Reflections on Democracy
1. The Nazis came to power by a democratic election.
2. Hamas came to power by a democratic election.
3. Ariel Sharon came to power by a democratic election and adopted a policy rejected by an overwhelming majority of the public.
4. Sharon founded a party, Kadima, which gained control of the government without having competed in any democratic election.
5. Although Kadima included several politicians under police investigation, as well as politicians who obviously joined that party for opportunistic reasons, polls projected that Kadima would win at least twice the number of Knesset seats of its nearest competitors—a commentary on the character of Israeli democracy.
6. The government is ever intoning the dictum that democracy requires the “rule of law.” Yet, for this same government, tens of thousands of illegally built Arab homes in Israel do not threaten the “rule of law,” while Jews protesting expulsion from their legally held homes in Hebron “threaten the very foundations of the state.”

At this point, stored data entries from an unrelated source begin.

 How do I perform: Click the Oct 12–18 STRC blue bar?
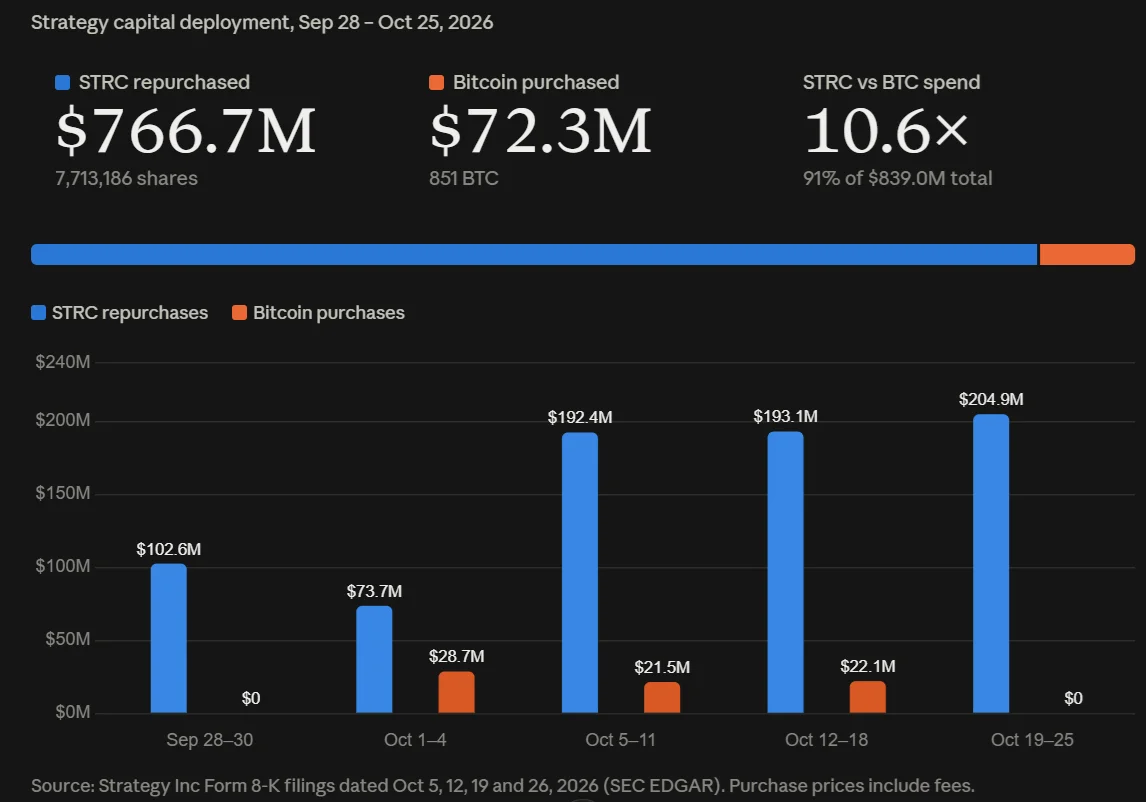(x=786, y=572)
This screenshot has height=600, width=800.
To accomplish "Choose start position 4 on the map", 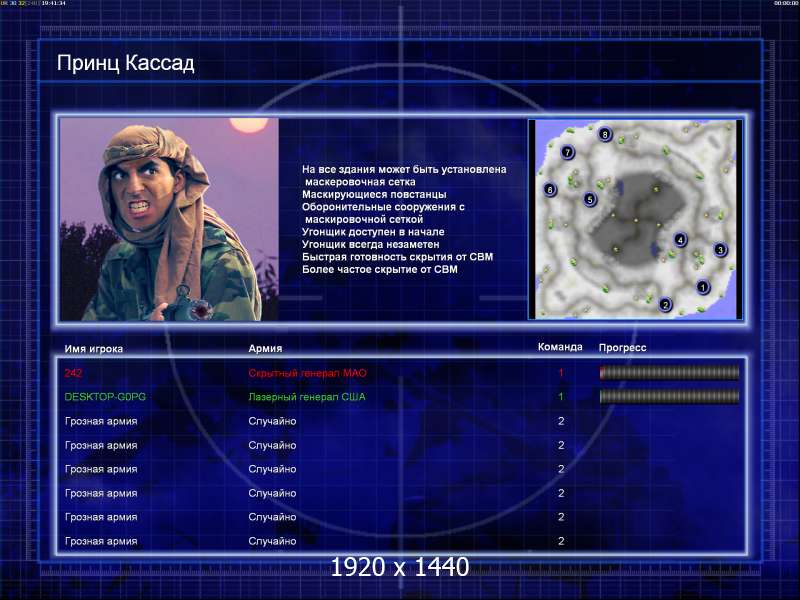I will (680, 240).
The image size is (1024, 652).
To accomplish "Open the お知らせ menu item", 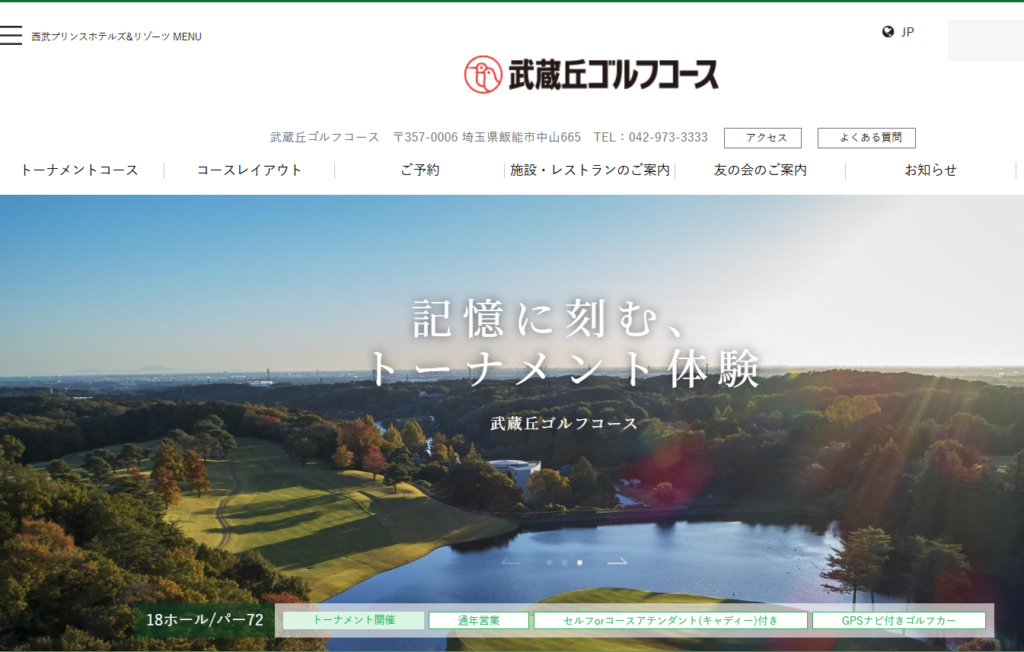I will tap(930, 170).
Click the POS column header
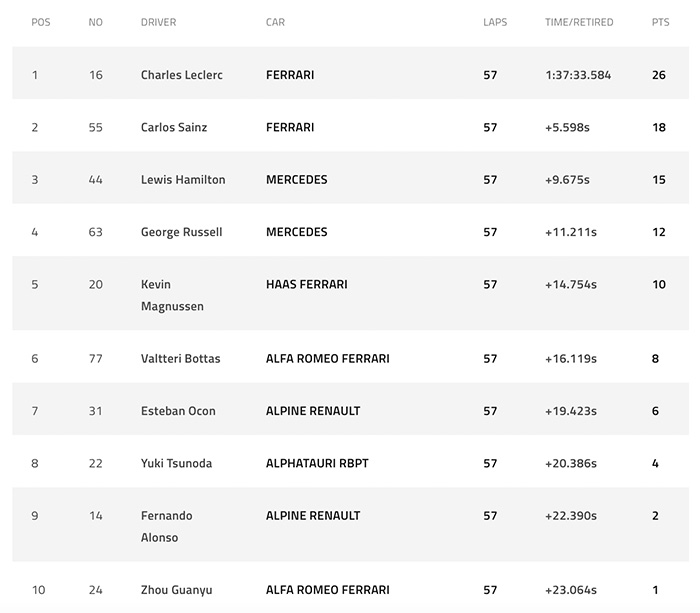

7. In the name of democracy the government pursues a policy of zero-tolerance for Jewish patriots, while pursuing a policy self-restraint toward Arab terrorists.
8. Israel’s Supreme Court, a self-perpetuating oligarchy, renders decisions in the name of democracy, which decisions violate the abiding beliefs of an overwhelming majority of Israel’s Jewish citizens.
9. Supreme Court president Aharon Barak insists that Judaism is consistent with democracy, yet the democratic principle of one adult/one vote heralds the demographic ascendancy of Israel’s Arab citizens, which would make a Jewish and democratic state impossible.
10. In the name of democratic freedom, the Barak Court quashed the indictment of Arab MK Azmi Bishara, who urged Israel’s Arab citizens to emulate Hiszbullah, hence to murder Jews.
11. In the name of democratic freedom, this same court refrains from upholding Basic Law: The Knesset, which prohibits any party that rejects Israel’s existence as a Jewish and democratic state.
12. Although Israel is not in truth a democracy, its political and judicial elites derive their legitimacy and respectability from Israel’s reputation as a democracy.
13. Israel’s reputation as a democracy induces the capitals of the democratic world to pressure Israel to make gratuitous concessions to the most implacable enemies of democracy—Arab despots.
14. Despite the preceding, Jews in Israel, ignorant of how to design a modern Torah form of government, slavishly echo Churchill’s dogma that “democracy is not the best form of government, but all others are worse.”